- [PROBLEM DESCRIPTION] From the line containing "This screenshot has height=819, width=1456." to the last line of the records below, transcribe everything exactly, pictures excluded.

- [EXERCISE DATA]
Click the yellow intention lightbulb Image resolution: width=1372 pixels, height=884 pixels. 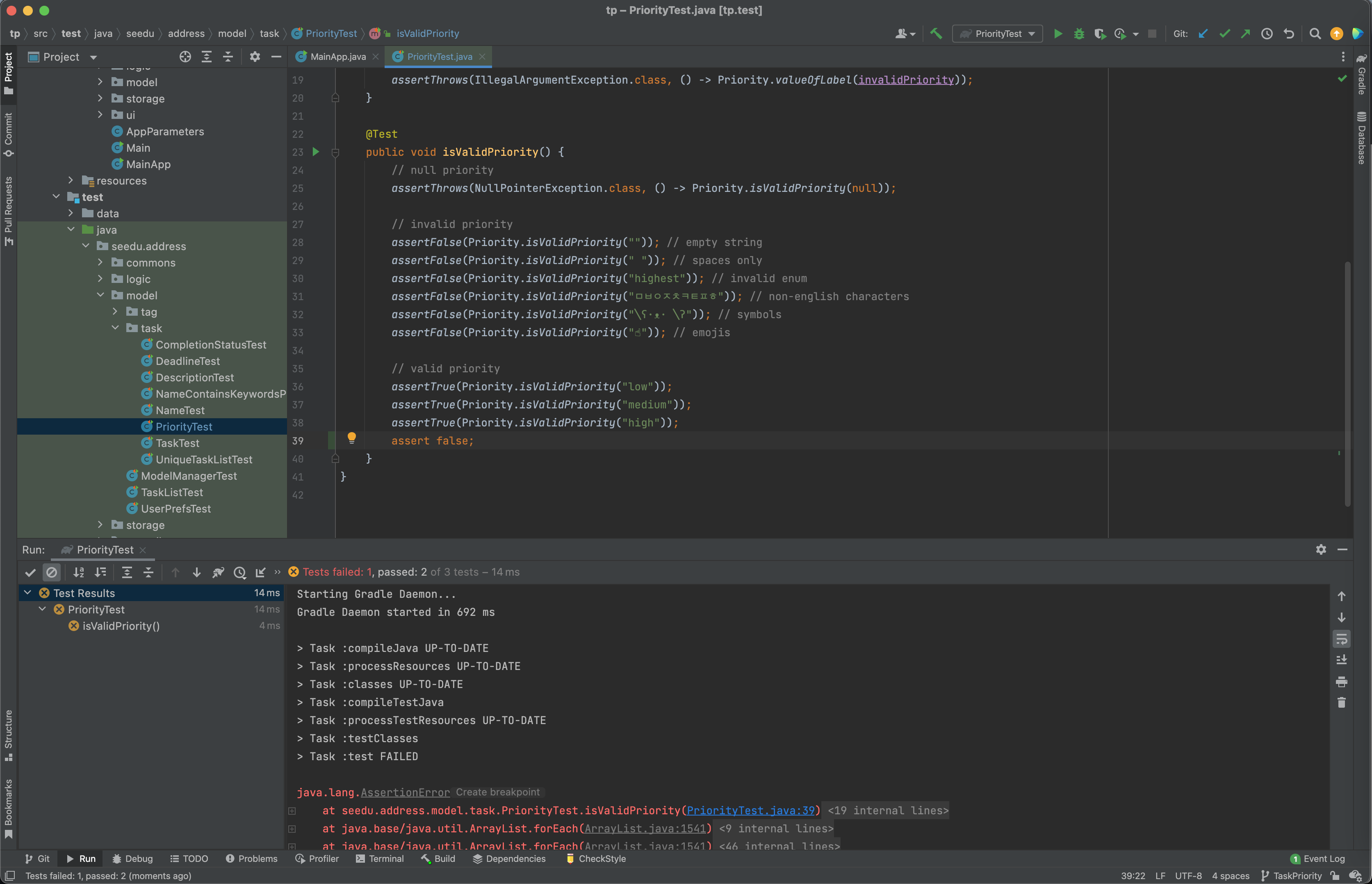coord(352,439)
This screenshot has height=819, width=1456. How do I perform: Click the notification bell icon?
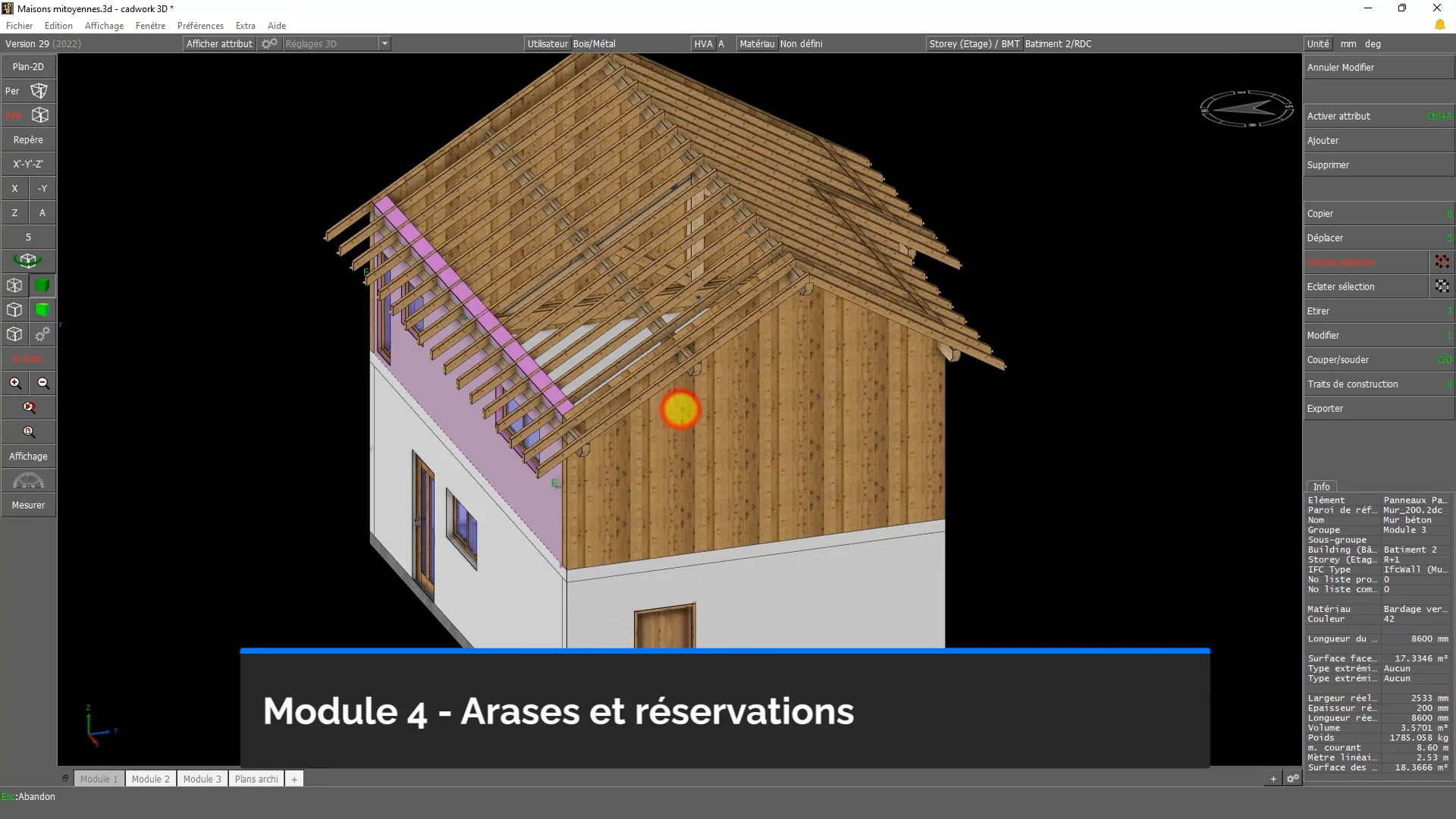click(1440, 25)
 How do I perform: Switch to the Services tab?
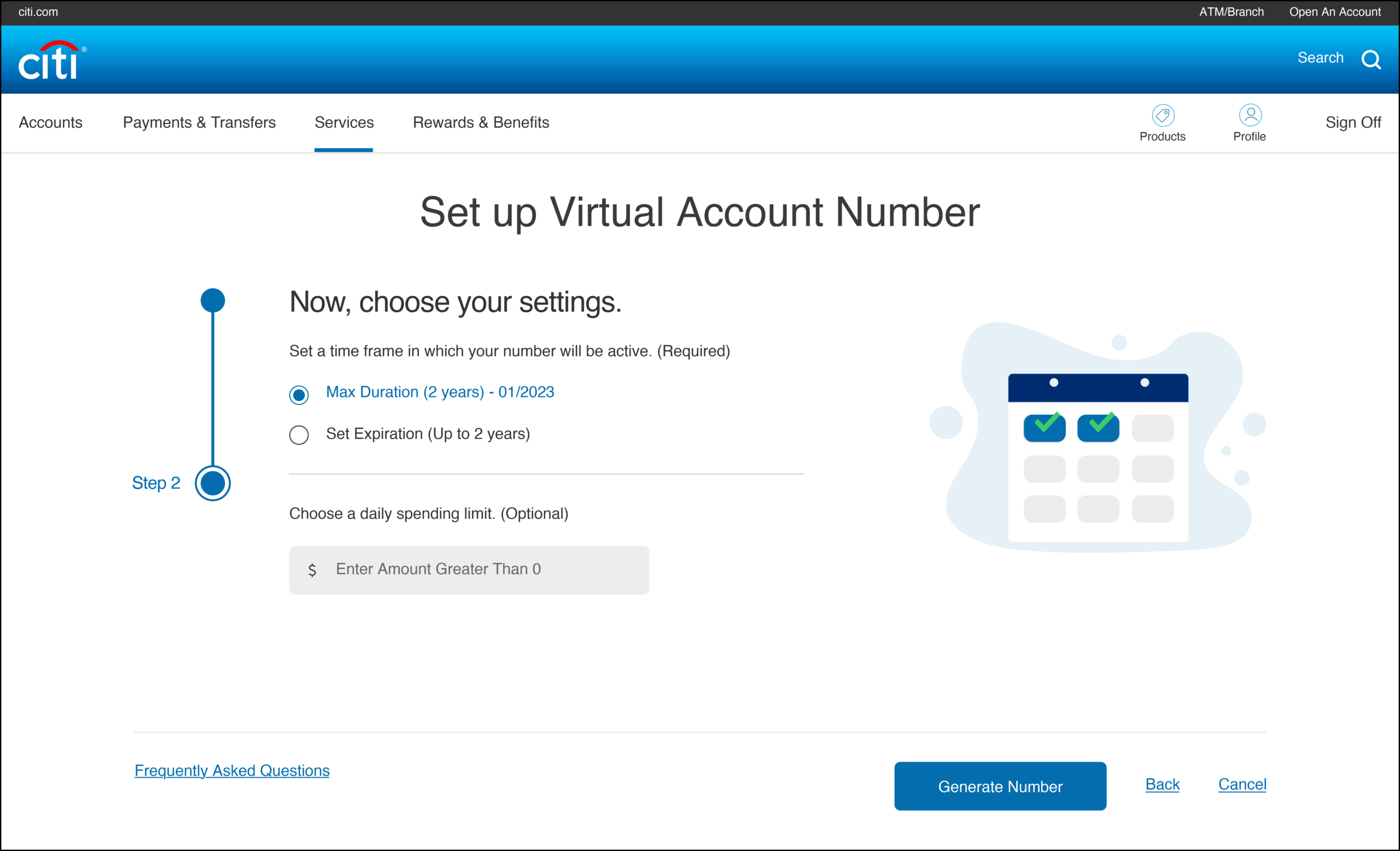[344, 122]
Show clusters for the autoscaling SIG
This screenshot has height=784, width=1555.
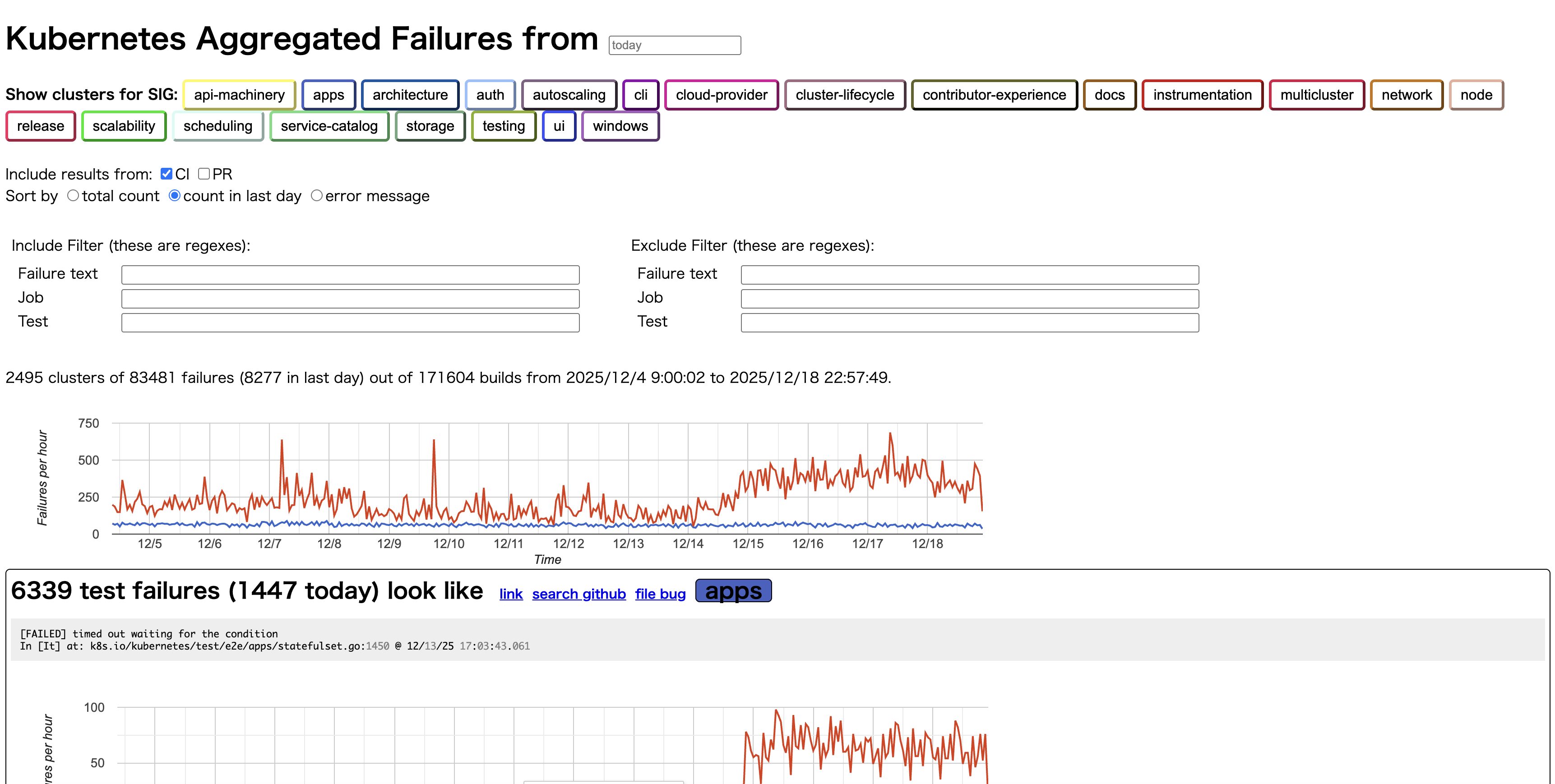click(x=569, y=95)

- [RESPONSE TO THE EXERCISE]
This screenshot has height=819, width=1456. How do I perform: Click the notification bell icon?
click(1440, 25)
 How do I perform: Switch to the Services tab?
[344, 122]
Show clusters for the autoscaling SIG
This screenshot has height=784, width=1555.
click(x=569, y=95)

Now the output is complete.